| PROBLEM DESCRIPTION |
Quote word for word the lines below, beginning with the first and ending with the one that has "Task: Tap the Brave Shields lion icon". Drop the pictures.

| TASK MATERIAL |
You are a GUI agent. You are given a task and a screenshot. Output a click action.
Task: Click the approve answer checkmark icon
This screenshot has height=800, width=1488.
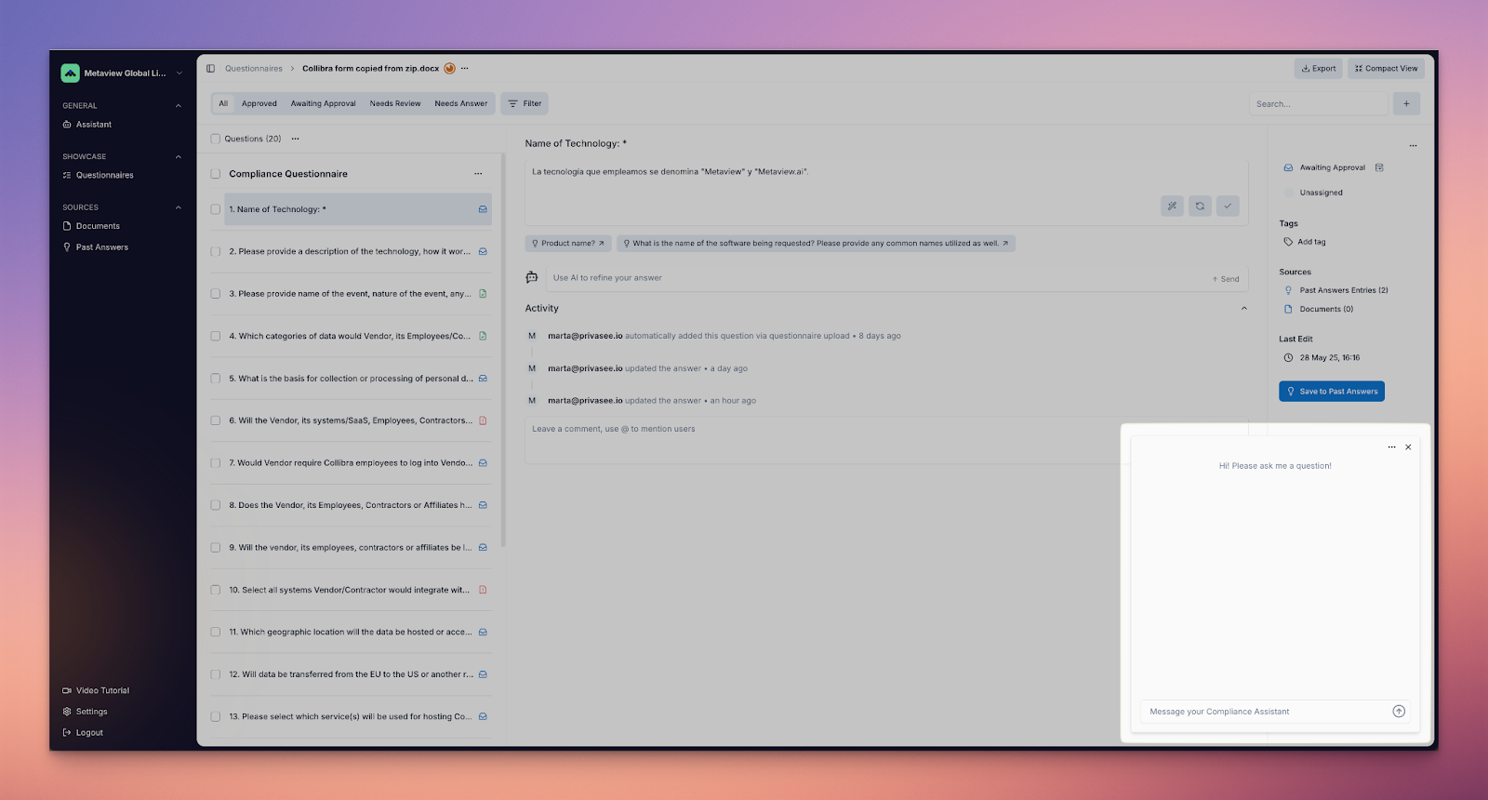tap(1228, 206)
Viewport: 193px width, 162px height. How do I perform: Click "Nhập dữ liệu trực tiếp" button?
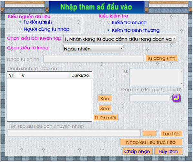(x=151, y=142)
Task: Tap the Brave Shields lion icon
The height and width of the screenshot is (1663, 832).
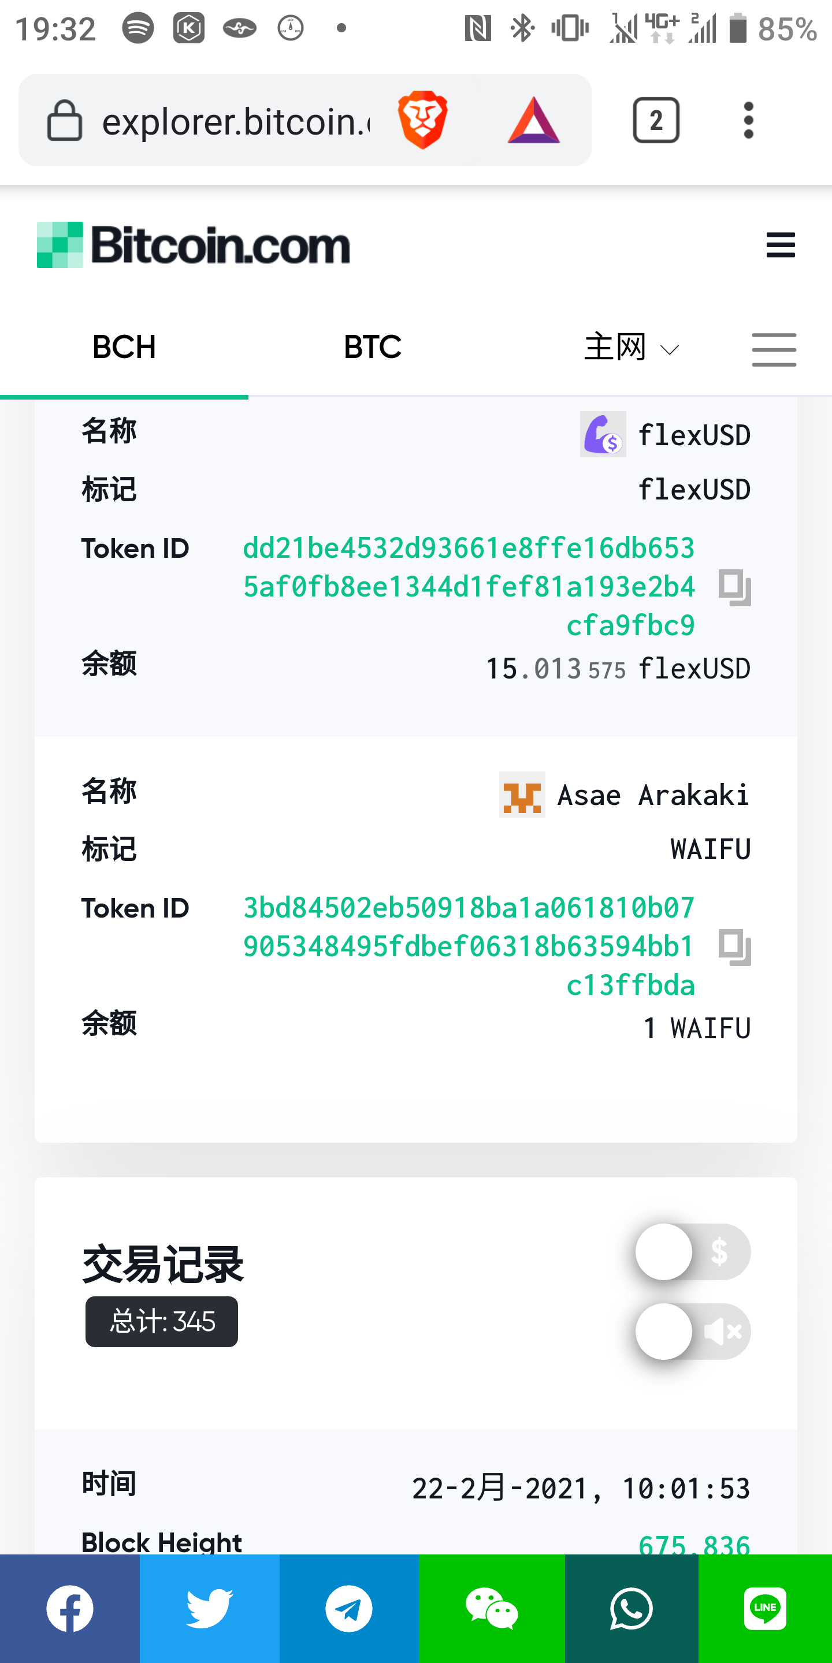Action: click(422, 120)

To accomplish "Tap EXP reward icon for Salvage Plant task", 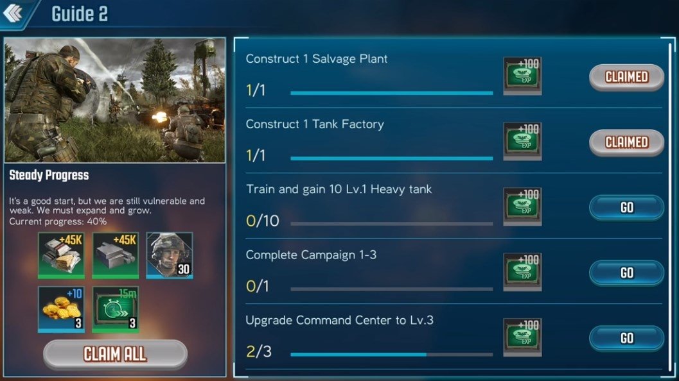I will (522, 76).
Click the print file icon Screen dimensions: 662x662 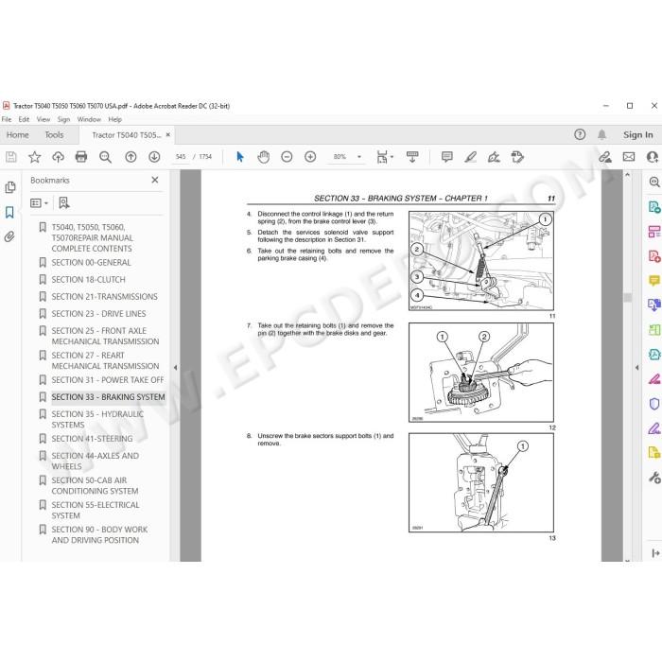pyautogui.click(x=80, y=157)
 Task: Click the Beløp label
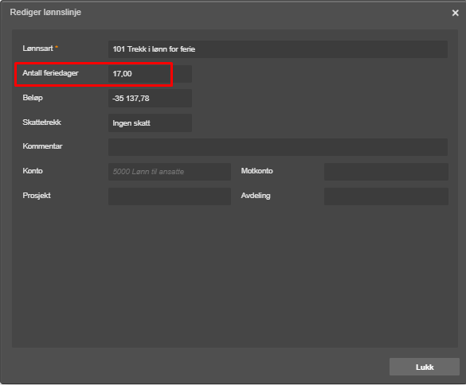(x=33, y=98)
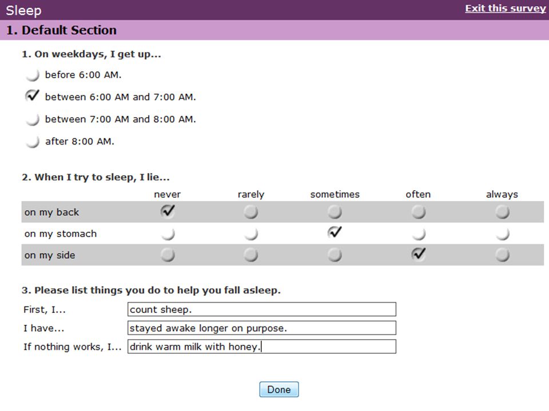This screenshot has width=549, height=411.
Task: Select 'after 8:00 AM.' radio option
Action: (32, 142)
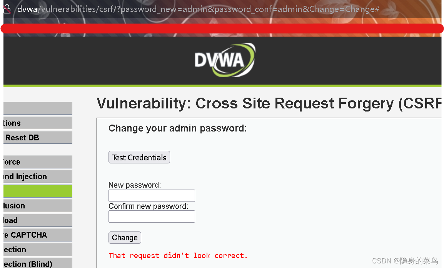
Task: Click the lock icon in the address bar
Action: coord(7,9)
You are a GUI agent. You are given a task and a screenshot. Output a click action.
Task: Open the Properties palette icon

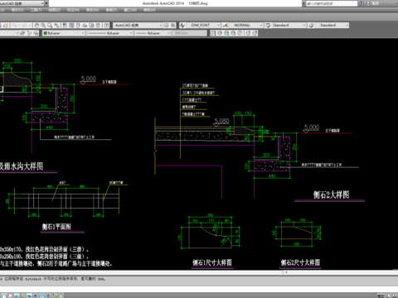click(x=65, y=26)
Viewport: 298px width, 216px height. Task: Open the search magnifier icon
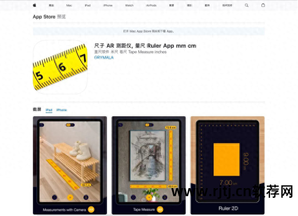(246, 5)
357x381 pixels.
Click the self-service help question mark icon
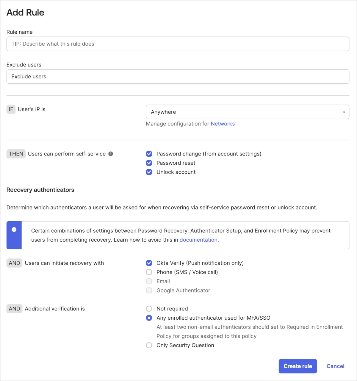(x=111, y=154)
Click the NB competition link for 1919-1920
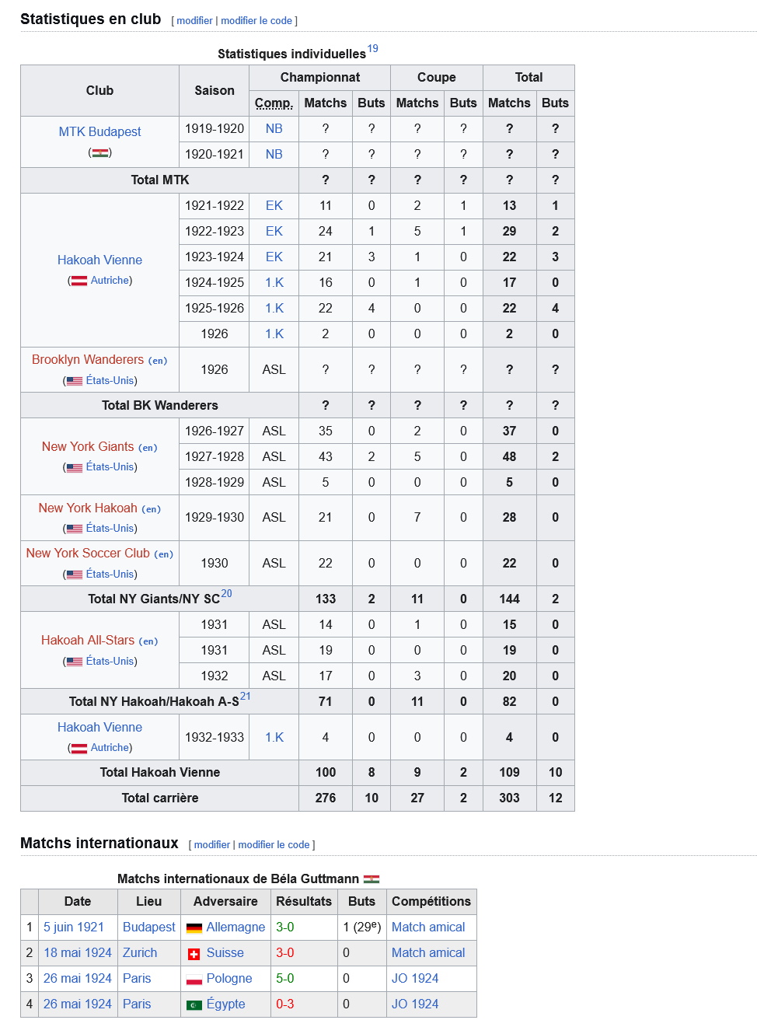The image size is (757, 1027). click(x=274, y=128)
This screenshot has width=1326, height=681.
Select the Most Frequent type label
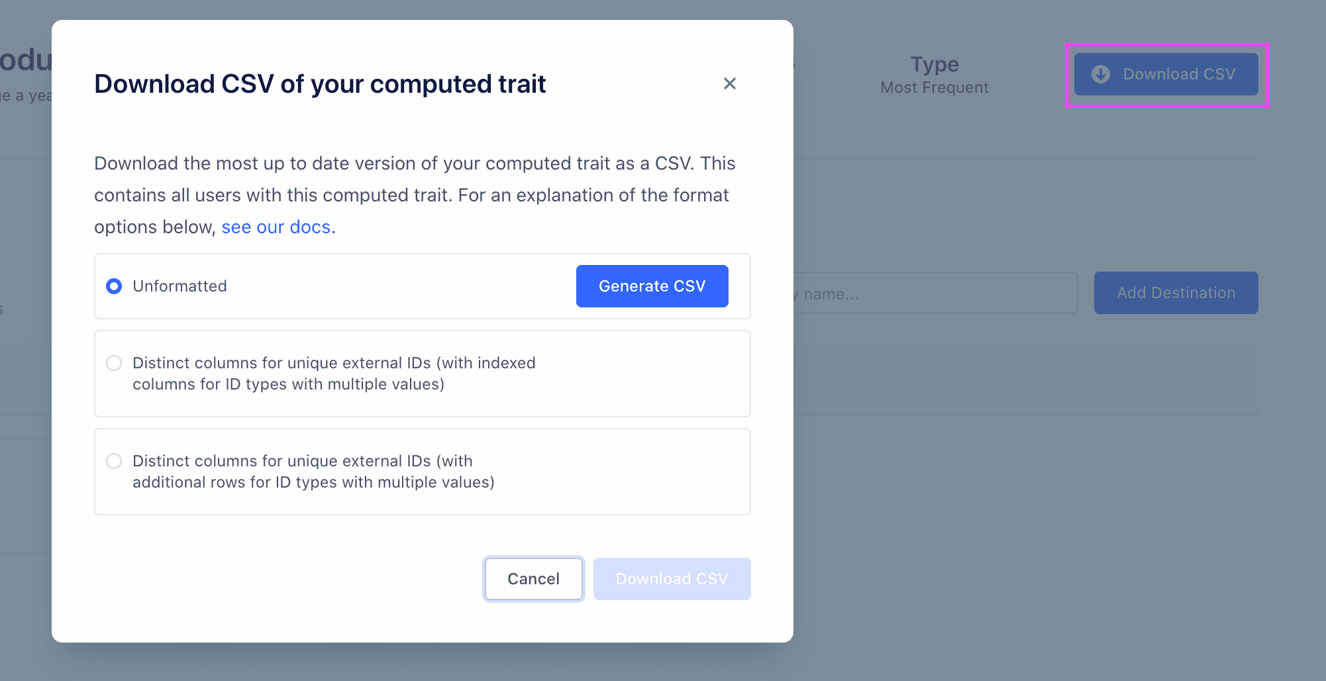click(x=934, y=87)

| TASK OUTPUT |
You are a GUI agent. You are given a task and a screenshot. Output a click action.
Task: Click the approve answer checkmark icon
This screenshot has height=800, width=1488.
tap(1228, 206)
Viewport: 193px width, 162px height. How do I perform: Click "Nhập dữ liệu trực tiếp" button?
(x=151, y=142)
Task: Tap the Brave Shields lion icon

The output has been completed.